# Initial setup

The libraries needed for the solution are as follows:

- requests - The library used for accessing the information from the URL.

- bs4 - The library containing the BeautifulSoup function used for webscraping.

- pandas - The library used for processing the extracted data, storing it to required formats and communicating with the databases.

- sqlite3 - The library required to create a database server connection.

- numpy - The library required for the mathematical rounding operation as required in the objectives.

- datetime - The library containing the function datetime used for extracting the timestamp for logging purposes.

In [212]:
# !pip install pandas
# !pip install numpy
# !pip install bs4

In [213]:
from bs4 import BeautifulSoup
import requests
import pandas as pd
import numpy as np
import sqlite3
from datetime import datetime 

In [214]:
# initialize all the known entities

url = 'https://web.archive.org/web/20230908091635/https://en.wikipedia.org/wiki/List_of_largest_banks'
table_attribs = ["Name", "MC_USD_Billion"]
db_name = 'Banks.db'
table_name = 'Largest_banks'
csv_path = './Largest_banks_data.csv'

# Task 1: Extracting information

Extraction of information from a web page is done using the web scraping process.
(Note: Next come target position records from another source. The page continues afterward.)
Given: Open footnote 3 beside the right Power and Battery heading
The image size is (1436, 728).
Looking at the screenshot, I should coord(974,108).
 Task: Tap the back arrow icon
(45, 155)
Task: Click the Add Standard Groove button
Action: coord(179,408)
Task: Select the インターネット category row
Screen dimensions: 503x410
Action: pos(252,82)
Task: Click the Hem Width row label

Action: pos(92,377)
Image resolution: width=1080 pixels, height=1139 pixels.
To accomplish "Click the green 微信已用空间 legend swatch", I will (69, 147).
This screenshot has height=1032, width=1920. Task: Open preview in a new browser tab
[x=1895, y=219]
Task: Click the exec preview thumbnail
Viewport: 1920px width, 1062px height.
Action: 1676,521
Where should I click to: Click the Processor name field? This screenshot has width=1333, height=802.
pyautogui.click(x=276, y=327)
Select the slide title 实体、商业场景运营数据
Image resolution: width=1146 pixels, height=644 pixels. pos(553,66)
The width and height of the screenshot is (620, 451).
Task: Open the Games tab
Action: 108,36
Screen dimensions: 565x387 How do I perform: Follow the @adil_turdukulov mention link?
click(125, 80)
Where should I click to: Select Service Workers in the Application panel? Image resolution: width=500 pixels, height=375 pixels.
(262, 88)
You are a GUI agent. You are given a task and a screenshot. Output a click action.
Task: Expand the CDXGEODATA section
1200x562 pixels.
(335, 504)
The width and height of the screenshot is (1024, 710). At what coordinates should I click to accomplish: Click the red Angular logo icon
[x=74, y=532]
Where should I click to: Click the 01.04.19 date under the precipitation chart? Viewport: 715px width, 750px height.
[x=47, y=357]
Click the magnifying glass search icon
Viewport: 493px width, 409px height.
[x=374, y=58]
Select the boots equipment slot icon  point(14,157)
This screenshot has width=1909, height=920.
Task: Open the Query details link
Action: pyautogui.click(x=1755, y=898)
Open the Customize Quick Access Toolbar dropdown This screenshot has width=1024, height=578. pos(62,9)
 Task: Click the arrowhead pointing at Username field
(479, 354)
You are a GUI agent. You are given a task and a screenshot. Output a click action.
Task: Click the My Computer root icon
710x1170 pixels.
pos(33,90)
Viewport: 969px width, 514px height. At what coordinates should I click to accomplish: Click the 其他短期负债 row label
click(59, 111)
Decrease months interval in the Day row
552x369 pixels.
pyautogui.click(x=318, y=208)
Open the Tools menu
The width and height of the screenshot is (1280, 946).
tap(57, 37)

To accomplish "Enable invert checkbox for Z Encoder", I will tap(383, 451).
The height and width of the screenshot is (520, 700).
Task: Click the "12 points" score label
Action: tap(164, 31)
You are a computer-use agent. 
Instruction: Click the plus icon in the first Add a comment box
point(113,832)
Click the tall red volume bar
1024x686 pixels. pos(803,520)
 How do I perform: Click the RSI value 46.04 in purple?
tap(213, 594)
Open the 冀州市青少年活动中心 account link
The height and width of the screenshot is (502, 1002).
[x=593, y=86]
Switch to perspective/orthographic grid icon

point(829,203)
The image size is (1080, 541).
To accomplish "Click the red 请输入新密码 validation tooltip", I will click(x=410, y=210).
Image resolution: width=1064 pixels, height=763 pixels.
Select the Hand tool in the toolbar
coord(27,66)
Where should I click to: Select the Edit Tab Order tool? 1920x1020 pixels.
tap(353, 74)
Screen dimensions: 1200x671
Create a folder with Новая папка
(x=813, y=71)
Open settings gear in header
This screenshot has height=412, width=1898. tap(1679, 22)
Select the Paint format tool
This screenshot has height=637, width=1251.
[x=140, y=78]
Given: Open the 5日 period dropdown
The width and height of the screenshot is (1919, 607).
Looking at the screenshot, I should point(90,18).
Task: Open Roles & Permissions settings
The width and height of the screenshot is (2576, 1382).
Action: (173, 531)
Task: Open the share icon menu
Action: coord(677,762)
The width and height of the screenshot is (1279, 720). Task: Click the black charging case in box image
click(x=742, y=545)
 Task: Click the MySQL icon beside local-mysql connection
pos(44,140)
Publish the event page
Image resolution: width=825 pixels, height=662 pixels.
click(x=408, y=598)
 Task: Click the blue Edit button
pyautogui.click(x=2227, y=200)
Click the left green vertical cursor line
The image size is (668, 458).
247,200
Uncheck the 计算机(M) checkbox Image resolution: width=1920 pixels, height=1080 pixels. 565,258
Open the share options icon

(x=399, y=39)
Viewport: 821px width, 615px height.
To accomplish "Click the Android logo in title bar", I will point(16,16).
For this, I analyzed the link to come up with the strategy of how to get the required information. The following points are worth observing after inspecting the URL and noted the position of the table:

- In the given webpage, the table is at the first position, or index 0. Among this, the entries under 'Bank Name' and 'Market Cap' are required.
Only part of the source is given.